WORK INSTRUCTIONS >> Extend the gender pay gap article from the point where it stops.

STUDY TEXT >>
A new gender pay gap study from Pegasus Legal Capital reveals that some of the largest wage disparities in the U.S. appear not in low-wage jobs, but in high-earning, highly specialized professions, fields where equal pay would be expected due to standardized training, licensing requirements, and credentialing. Yet the study finds women continue to earn substantially less than men across many of these roles, often losing tens of thousands of dollars per year and hundreds of thousands, sometimes more than a million, over the course of a career.
Despite federal protections under the Civil Rights Act of 1964 and expanded workplace protections recognized by the U.S. Supreme Court in 2020, the study reports that women still earn 83 cents for every $1 earned by men under the uncontrolled measure. Even when comparing similar jobs and comparable qualifications, women earn $0.99 per male dollar, indicating persistent inequity within equivalent roles.
The study also underscores how widespread gender discrimination feels in practice, reporting that 41% of women say they experienced gender discrimination during a job interview, meaning the pay gap may begin even before employment starts, shaping who gets hired, at what level, and at what starting salary.
The Ten Occupations With the Widest Gender Pay Imbalances
The study’s occupational ranking highlights the ten professions with the largest annual wage gaps. The largest gap appears among dentists, where women earn $49,334 less per year than men on average. That gap is especially striking because dentistry is a highly regulated medical field with standardized education and professional licensing conditions that should reduce wage variability.
At the highest leadership level, female chief executives earn nearly $39,400 less per year than male executives, indicating that wage disparity remains entrenched even at the top of organizational hierarchies. The study notes that executive compensation is often shaped by negotiation, networks, and discretionary bonuses, which can create structural inequities that persist year after year.
Healthcare roles dominate much of the top ten list. The study finds that female dental hygienists earn nearly $31,000 less annually than men, while women working as cardiovascular technologists and technicians face an annual shortfall of $28,700. Women in diagnostic roles also see major disparities: female diagnostic medical sonographers earn $27,000 less than men.
The report highlights that healthcare, being a female-majority industry, does not guarantee pay equity within healthcare occupations. In several cases, the study suggests, specialization and leadership tracks within healthcare may be more accessible to men, and pay may differ due to assignment, scheduling, or promotion pathways even when job titles appear similar.
Technology and analytics roles also appear among the widest-gap occupations. The study reports that women employed as database administrators and architects earn over $28,000 less per year, despite the advanced technical skills and organizational impact required in these positions.

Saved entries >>

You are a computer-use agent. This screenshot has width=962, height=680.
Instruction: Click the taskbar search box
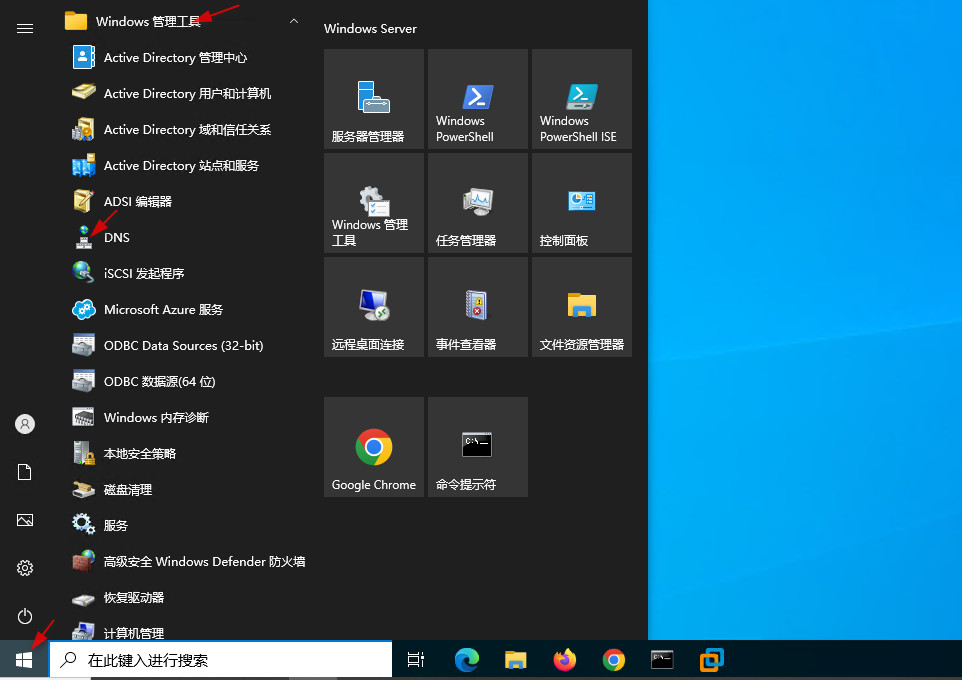click(220, 660)
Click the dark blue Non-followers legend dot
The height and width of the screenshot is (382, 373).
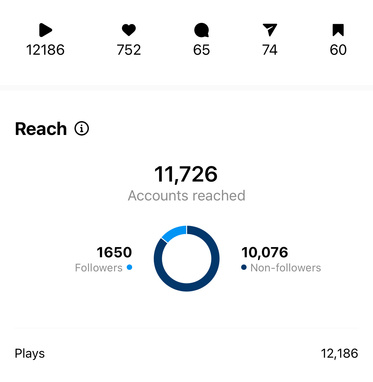(x=244, y=267)
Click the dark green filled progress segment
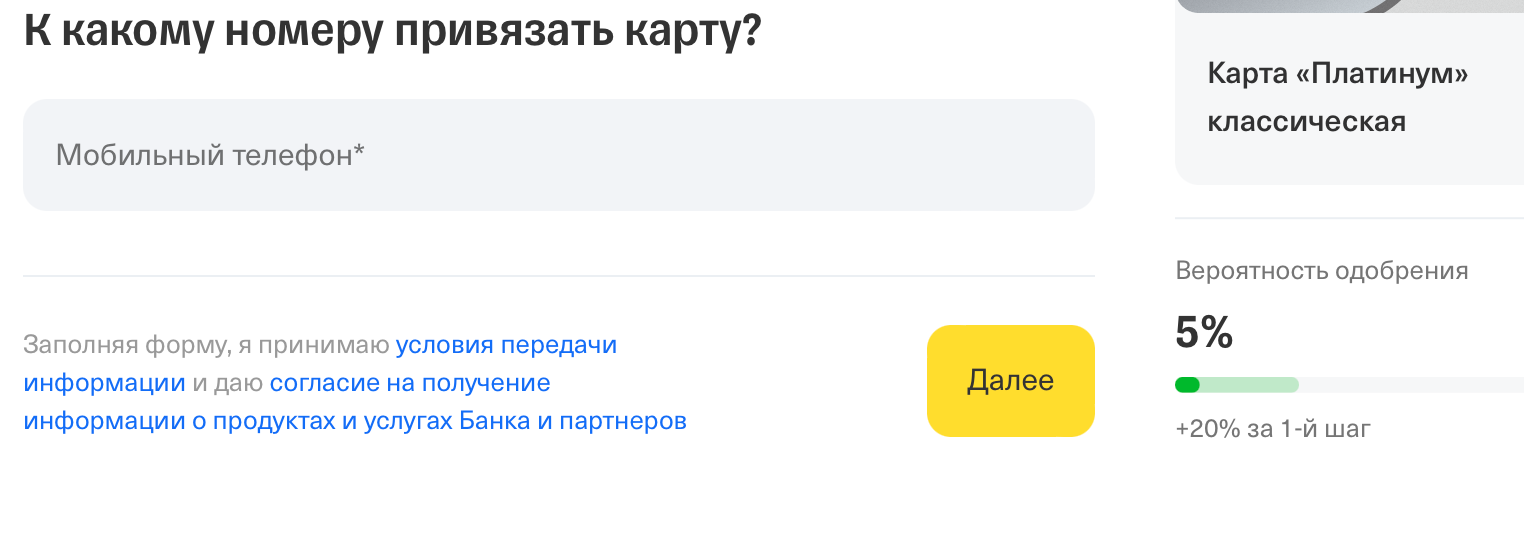Screen dimensions: 1524x536 1187,385
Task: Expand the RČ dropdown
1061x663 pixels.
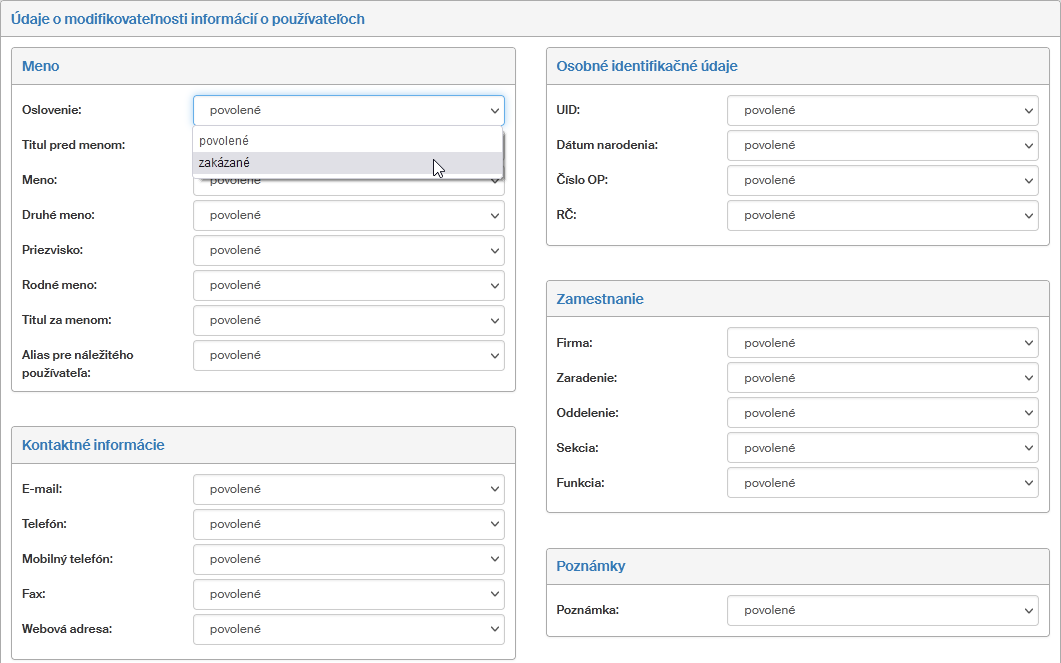Action: [882, 216]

OUTPUT BELOW >>
Other roles on the list include chiropractic care, criminal investigation, cost estimation, and talent management, with annual gaps ranging from $19,000 to $28,000.
The Career Cost: Losses That Reach Into the Millions
The study emphasizes that annual wage gaps are only the beginning. When pay disparities persist over decades, the cumulative loss becomes staggering. Based on a 30-year career span, the study estimates:
- Dentists: approximately $1.5 million in lost earnings
- Chief executives: approximately $1.2 million
- Dental hygienists / cardiovascular technologists / diagnostic medical sonographers: approximately $800,000 to $900,000
- Database administrators and architects: approximately $800,000 to $850,000
These losses can reshape a woman’s entire financial life: retirement contributions, investment growth, home equity, emergency savings, and even the ability to weather unemployment or medical costs. The study also notes that wage gaps can indirectly affect family outcomes because women frequently contribute significantly to household income.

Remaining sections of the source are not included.